New Uses of Wastewater Data on High-Risk Substances: Emerging Drug Detection, Overdose Prediction, and Drug Policy Evaluation

Published: Apr 30, 2024
Publisher: Mathematica
Mathematica | Progress Together.

Alex Buben

Jana Epstein

Allison Burrell

Key Findings
  • Xylazine concentrations were detectable in wastewater at least one month before two suspected overdoses involving xylazine were reported, confirming that wastewater data can proactively inform harm reduction strategies for emerging drug threats.
  • A new Drug-SURGE wastewater alert algorithm correctly flagged 71 to 100% of drug overdoses based on unprecedented patterns in wastewater data, providing early warnings of eight to 11 days that enable officials to act in real time to prevent drug overdoses.
  • In the six months following the decriminalization of fentanyl test strips, wastewater concentrations of fentanyl gradually decreased in two Kentucky counties, providing early evidence of the promise of wastewater data to evaluate the effectiveness of new drug policies and programs.
  • Wastewater data helped fill gaps in drug overdose data—particularly in rural communities, where data and resources can be sparse—and could shed light on patterns of polysubstance use.

Wastewater monitoring can address critical gaps by helping officials track changes in substance use in real time and adapt resources accordingly. By integrating wastewater data with other community data, and applying advanced analytics, we show how policymakers can further the use of wastewater data.

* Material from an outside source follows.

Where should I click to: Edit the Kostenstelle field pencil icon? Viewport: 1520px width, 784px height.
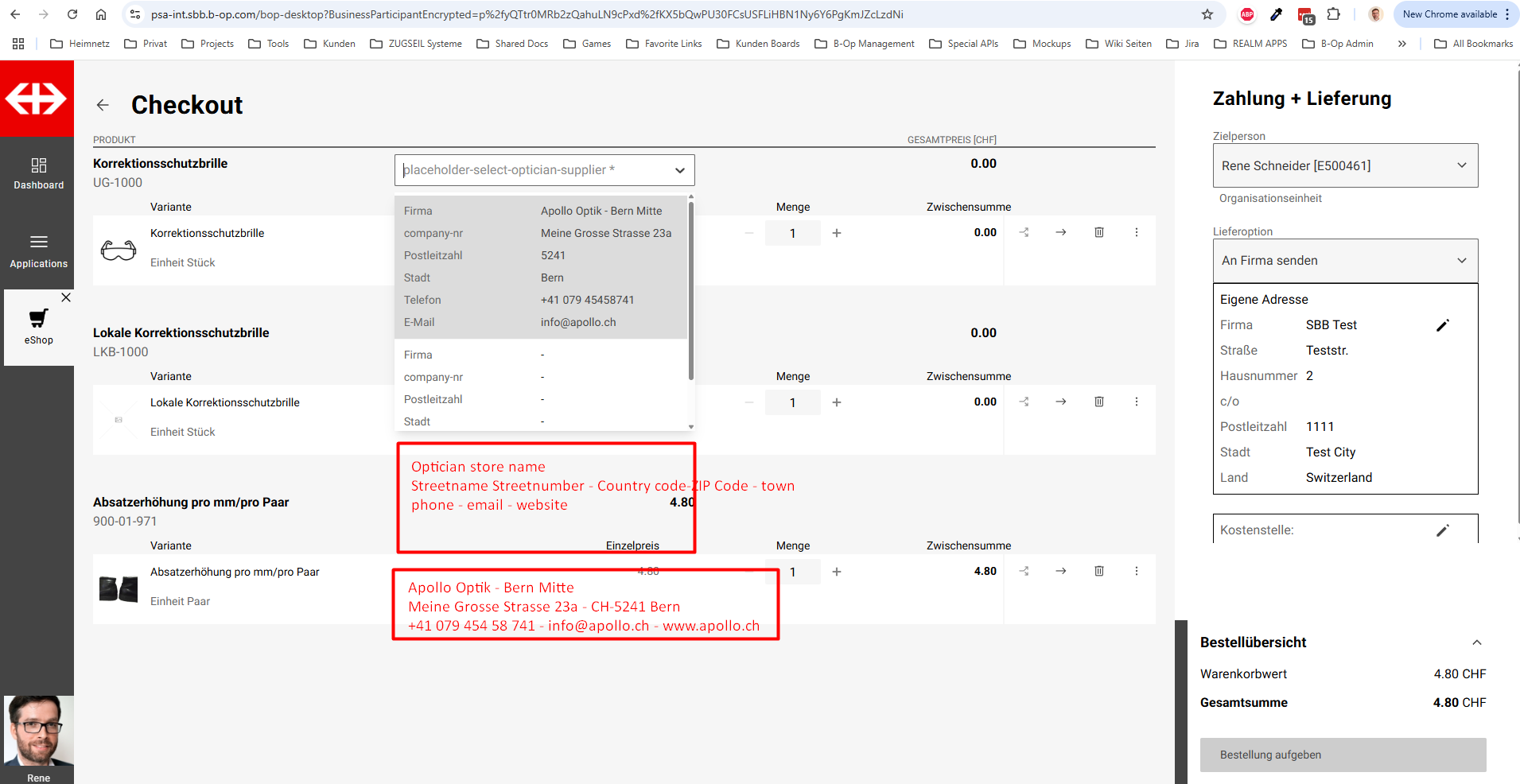[1442, 530]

Building on our prior research, Mathematica and Biobot Analytics sought to further characterize how wastewater monitoring could help communities adapt to the changing landscape of substance use and prevent overdoses.

To do so, Mathematica integrated wastewater data from Biobot on four high-risk substances—fentanyl, methamphetamine, cocaine, and xylazine—with Overdose Detection Mapping Application Program (ODMAP) data from the Washington/Baltimore High Intensity Drug Trafficking Area (W/B HIDTA) program on suspected drug overdoses.

We analyzed up to 39 weeks of data from rural, suburban, and urban counties in California, Kentucky, New Jersey, and West Virginia. We selected five counties in these states based on their high prevalence of substance use, availability of longitudinal wastewater data that covered a sizable share of the county’s population, and high-quality reporting of drug overdoses through a statewide ODMAP application programming interface.

We summarize findings from our analysis of wastewater and drug overdose data to assess the ability of wastewater data to detect an emerging drug threat (xylazine), predict suspected drug overdoses, and evaluate the effectiveness of a new drug policy (fentanyl test strip decriminalization).